◆ **About this task**:
Filter these entries down to lines holding "checkmark".

-=-=-=-=-

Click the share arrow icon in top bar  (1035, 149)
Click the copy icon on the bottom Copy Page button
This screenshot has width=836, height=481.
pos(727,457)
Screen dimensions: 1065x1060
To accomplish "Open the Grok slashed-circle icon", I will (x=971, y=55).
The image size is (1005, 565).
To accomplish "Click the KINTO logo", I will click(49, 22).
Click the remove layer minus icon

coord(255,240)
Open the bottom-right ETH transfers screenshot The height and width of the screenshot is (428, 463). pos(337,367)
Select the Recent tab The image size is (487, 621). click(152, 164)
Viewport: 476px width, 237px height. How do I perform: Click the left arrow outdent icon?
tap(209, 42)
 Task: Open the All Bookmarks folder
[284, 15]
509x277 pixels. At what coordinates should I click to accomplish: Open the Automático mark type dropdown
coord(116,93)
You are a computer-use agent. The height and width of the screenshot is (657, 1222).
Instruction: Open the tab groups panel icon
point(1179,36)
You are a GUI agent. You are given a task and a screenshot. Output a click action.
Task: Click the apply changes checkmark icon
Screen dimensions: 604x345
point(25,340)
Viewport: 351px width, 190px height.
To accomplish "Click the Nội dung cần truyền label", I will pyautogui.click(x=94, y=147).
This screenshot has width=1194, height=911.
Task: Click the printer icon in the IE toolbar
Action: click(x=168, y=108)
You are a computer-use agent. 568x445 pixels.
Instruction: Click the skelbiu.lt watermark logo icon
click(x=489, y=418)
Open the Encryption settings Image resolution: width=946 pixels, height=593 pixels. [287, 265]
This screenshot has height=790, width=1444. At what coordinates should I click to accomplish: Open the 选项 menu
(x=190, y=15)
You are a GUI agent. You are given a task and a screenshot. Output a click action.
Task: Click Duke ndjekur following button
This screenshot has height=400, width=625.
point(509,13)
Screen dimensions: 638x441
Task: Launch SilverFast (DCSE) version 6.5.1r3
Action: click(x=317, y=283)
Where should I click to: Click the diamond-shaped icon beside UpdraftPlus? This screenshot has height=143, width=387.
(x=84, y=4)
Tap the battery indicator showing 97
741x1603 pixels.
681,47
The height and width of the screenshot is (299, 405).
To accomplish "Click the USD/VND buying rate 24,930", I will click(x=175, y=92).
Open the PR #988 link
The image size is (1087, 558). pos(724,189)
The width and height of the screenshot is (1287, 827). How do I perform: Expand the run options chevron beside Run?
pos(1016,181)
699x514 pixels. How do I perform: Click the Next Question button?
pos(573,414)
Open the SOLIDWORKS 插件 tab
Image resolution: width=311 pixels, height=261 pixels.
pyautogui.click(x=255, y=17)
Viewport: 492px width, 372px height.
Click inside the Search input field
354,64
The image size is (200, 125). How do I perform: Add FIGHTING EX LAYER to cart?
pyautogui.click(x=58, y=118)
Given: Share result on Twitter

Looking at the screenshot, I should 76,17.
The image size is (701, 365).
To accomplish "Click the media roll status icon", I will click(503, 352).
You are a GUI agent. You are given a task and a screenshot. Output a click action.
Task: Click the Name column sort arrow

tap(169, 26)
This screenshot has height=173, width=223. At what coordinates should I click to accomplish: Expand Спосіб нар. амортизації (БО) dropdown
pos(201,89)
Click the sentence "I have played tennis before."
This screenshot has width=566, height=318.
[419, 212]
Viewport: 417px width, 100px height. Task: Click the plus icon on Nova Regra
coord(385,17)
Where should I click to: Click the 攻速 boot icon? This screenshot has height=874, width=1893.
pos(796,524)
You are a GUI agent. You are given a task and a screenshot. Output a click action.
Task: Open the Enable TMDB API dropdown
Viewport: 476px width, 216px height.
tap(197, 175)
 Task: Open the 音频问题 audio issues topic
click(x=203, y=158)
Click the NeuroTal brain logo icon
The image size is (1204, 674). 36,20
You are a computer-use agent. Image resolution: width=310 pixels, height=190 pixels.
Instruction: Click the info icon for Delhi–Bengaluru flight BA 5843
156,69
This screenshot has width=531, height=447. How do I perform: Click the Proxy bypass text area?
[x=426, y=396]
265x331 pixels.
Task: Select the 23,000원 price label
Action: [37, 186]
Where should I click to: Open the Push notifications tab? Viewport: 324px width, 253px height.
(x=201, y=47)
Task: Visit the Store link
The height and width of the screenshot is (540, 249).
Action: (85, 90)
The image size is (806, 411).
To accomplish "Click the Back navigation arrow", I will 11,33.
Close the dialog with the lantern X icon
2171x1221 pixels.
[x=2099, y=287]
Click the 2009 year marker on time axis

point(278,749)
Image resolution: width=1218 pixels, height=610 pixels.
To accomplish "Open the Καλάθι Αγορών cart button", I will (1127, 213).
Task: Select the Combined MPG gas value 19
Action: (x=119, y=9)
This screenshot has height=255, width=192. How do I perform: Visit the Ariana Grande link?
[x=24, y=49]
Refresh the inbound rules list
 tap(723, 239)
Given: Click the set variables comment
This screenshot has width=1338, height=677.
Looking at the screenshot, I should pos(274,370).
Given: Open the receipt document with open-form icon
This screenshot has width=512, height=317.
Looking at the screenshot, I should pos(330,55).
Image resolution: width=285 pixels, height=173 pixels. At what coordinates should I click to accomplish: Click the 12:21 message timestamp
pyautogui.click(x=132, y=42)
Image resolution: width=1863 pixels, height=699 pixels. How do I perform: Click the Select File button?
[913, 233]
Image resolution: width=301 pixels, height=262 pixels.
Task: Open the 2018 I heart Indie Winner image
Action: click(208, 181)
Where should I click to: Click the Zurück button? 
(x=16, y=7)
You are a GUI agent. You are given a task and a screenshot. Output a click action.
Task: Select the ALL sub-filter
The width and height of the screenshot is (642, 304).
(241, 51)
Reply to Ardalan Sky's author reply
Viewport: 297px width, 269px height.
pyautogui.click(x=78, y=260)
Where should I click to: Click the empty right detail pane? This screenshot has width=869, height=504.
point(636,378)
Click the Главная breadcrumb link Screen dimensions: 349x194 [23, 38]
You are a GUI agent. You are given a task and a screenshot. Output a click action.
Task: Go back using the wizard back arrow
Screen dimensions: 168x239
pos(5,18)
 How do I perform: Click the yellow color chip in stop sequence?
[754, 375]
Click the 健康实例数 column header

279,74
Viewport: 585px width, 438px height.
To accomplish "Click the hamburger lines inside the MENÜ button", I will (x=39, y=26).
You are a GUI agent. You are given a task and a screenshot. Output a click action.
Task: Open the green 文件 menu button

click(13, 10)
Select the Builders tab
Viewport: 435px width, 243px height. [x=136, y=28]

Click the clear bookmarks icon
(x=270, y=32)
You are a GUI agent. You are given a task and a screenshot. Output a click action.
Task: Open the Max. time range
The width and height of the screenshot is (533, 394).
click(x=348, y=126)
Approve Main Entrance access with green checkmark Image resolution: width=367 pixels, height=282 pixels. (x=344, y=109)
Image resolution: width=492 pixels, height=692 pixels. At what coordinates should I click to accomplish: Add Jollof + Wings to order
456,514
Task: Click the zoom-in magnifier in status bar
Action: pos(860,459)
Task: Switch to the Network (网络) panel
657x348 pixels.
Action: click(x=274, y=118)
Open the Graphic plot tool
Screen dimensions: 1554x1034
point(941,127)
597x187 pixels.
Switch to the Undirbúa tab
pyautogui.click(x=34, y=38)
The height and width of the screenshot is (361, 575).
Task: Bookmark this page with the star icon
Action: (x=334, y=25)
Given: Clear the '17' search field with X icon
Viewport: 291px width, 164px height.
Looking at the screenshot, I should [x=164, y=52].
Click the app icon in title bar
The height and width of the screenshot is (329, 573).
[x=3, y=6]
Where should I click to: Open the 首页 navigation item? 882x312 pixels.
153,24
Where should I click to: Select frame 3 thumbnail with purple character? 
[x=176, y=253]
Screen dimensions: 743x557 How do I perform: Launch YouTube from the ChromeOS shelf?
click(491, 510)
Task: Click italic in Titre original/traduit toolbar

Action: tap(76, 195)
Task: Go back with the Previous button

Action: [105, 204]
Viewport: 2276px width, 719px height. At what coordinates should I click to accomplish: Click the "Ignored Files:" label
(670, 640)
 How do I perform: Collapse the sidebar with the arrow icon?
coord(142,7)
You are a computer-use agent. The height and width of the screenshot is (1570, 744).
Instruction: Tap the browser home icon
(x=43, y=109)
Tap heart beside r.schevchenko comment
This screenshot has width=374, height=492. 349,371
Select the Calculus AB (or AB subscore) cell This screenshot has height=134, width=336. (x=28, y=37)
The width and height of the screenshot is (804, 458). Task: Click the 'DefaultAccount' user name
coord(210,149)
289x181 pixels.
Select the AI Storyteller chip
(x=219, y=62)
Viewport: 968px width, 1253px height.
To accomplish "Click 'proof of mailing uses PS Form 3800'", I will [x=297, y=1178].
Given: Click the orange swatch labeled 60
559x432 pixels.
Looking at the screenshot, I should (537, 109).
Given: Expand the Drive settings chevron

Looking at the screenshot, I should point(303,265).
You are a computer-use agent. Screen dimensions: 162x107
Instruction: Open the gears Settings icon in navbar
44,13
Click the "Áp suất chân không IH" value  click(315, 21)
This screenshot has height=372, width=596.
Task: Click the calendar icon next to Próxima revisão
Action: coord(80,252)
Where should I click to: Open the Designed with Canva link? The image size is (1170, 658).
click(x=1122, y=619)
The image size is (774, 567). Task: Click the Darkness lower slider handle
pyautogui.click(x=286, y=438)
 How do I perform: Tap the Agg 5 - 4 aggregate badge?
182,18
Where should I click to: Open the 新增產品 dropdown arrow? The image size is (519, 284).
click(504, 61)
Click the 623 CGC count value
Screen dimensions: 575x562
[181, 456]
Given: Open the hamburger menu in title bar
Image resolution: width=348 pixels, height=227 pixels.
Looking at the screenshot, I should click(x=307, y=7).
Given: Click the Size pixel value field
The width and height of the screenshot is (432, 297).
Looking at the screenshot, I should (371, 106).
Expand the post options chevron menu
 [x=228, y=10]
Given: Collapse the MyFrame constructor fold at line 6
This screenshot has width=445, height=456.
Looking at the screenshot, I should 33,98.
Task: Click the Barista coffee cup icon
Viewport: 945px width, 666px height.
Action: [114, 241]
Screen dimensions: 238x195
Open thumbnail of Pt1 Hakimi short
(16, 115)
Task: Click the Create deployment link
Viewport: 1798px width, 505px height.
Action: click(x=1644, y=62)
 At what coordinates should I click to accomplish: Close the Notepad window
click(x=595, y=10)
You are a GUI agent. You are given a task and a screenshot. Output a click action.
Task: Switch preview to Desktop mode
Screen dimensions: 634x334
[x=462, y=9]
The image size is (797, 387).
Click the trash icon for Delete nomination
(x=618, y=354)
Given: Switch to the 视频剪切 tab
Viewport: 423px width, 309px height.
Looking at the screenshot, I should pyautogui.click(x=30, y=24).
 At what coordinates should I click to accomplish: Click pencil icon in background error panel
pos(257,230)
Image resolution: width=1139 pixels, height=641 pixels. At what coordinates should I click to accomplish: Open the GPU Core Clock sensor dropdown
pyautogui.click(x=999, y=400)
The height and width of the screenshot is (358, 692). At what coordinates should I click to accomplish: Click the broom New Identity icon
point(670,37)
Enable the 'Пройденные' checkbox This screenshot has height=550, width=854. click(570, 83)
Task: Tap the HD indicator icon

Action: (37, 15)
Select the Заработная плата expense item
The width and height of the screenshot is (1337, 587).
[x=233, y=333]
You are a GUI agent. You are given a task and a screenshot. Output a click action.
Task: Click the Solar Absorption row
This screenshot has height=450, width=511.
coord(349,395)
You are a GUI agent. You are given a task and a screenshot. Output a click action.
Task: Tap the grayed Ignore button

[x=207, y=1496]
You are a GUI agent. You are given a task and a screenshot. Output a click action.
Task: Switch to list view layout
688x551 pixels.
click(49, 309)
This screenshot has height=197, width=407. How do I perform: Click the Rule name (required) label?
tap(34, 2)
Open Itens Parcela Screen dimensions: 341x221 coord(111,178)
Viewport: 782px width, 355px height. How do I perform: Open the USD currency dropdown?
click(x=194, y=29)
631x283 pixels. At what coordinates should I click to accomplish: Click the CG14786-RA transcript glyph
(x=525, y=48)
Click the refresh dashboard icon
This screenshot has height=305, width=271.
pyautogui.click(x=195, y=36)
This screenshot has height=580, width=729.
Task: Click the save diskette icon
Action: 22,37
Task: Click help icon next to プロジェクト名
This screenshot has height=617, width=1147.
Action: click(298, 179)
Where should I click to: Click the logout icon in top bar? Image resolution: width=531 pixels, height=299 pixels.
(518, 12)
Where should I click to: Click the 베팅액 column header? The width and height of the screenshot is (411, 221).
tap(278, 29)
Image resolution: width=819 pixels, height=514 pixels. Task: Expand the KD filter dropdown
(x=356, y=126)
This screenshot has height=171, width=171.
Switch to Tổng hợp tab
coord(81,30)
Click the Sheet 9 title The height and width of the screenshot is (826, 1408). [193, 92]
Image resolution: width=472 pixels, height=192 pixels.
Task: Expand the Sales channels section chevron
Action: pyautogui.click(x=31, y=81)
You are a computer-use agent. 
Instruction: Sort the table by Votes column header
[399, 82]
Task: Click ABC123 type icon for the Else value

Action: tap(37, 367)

-=-=-=-=-

◆ **Your solution**:
Task: Click the apply changes checkmark icon
Approve Main Entrance access with green checkmark Image resolution: width=367 pixels, height=282 pixels. (x=344, y=109)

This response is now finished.